- WHAT THE EXERCISE ASKS: Of the lines listed below, return exactly those that run from the line containing "Given: Select the 修正版 メモ tab label" through the line containing "Task: Click the book icon in breadcrumb", both included.

- Source data:
□ □ □ □
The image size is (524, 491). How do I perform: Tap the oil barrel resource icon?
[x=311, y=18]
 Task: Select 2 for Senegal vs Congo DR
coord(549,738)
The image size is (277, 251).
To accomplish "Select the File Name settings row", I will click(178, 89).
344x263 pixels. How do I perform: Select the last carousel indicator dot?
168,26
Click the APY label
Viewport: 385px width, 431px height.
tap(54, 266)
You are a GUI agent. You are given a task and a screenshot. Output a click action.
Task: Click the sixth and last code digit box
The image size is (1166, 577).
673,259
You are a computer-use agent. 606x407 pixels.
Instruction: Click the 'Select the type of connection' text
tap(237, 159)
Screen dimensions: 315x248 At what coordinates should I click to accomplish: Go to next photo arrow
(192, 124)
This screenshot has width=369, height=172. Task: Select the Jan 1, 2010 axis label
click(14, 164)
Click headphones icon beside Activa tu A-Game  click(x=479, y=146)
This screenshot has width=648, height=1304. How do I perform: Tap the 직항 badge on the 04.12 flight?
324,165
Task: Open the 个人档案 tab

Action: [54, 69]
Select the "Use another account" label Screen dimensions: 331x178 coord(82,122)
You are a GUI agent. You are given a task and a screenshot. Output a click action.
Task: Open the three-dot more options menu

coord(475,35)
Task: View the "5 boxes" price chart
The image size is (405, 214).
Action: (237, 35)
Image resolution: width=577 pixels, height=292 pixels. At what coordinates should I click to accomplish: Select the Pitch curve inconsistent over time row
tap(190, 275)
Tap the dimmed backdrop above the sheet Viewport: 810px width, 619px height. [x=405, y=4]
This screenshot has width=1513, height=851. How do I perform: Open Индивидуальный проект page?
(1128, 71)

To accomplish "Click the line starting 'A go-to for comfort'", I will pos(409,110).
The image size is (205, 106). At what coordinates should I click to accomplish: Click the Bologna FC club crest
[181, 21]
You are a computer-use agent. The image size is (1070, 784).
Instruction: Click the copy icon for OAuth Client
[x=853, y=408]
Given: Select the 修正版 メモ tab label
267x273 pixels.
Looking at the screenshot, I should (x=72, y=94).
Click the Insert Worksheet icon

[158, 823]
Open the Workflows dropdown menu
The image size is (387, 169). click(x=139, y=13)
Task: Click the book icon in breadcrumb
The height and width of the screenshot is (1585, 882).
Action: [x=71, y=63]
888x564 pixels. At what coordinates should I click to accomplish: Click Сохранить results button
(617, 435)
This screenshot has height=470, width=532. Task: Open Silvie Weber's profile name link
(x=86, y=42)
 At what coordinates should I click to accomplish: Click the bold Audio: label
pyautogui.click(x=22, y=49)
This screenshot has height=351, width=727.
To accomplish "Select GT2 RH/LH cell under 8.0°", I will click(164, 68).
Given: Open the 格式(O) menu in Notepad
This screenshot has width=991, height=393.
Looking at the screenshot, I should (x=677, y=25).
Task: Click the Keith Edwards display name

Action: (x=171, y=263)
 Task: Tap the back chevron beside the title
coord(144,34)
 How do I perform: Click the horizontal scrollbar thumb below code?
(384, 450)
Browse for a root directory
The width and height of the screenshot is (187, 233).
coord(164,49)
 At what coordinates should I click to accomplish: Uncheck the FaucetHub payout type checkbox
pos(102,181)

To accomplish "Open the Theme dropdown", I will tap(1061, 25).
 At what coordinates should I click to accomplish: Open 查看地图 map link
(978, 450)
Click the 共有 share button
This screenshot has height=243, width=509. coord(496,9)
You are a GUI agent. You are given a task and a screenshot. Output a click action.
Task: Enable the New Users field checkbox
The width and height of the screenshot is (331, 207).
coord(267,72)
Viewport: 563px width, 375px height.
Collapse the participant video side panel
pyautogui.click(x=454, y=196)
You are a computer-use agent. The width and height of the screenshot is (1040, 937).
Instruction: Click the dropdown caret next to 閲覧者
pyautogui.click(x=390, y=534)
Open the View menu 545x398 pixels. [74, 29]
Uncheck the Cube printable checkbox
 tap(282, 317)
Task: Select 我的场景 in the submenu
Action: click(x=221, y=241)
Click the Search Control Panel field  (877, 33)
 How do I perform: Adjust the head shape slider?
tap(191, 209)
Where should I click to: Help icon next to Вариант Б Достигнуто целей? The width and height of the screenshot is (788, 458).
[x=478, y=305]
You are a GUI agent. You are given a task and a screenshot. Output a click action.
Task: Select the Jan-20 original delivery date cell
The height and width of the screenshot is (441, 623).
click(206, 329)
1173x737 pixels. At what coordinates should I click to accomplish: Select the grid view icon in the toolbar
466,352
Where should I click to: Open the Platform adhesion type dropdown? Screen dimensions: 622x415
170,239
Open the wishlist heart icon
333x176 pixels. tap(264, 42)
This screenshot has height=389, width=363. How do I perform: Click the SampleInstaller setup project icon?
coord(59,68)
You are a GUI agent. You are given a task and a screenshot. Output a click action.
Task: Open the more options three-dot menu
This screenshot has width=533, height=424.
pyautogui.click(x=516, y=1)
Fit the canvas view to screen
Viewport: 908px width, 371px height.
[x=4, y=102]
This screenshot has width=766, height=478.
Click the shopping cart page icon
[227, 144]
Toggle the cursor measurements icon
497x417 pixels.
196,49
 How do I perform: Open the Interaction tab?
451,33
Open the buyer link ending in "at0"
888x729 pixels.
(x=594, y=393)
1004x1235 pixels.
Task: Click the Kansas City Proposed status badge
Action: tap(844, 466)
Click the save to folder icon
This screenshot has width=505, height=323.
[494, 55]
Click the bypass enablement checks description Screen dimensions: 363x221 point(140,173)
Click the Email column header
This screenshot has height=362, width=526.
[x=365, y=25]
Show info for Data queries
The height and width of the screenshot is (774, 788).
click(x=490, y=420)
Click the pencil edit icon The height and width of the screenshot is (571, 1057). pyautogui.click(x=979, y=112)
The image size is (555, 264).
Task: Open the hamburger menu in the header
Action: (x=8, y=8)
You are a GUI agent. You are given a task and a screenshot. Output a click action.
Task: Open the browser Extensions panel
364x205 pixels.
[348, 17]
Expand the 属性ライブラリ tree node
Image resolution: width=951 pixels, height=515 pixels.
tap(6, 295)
□ □ □ □
- SOLUTION TO THIS TASK:
Given: Select the 修正版 メモ tab label
267x273 pixels.
Looking at the screenshot, I should (x=72, y=94).
Click the Insert Worksheet icon

[158, 823]
Open the Workflows dropdown menu
The image size is (387, 169). click(x=139, y=13)
Task: Click the book icon in breadcrumb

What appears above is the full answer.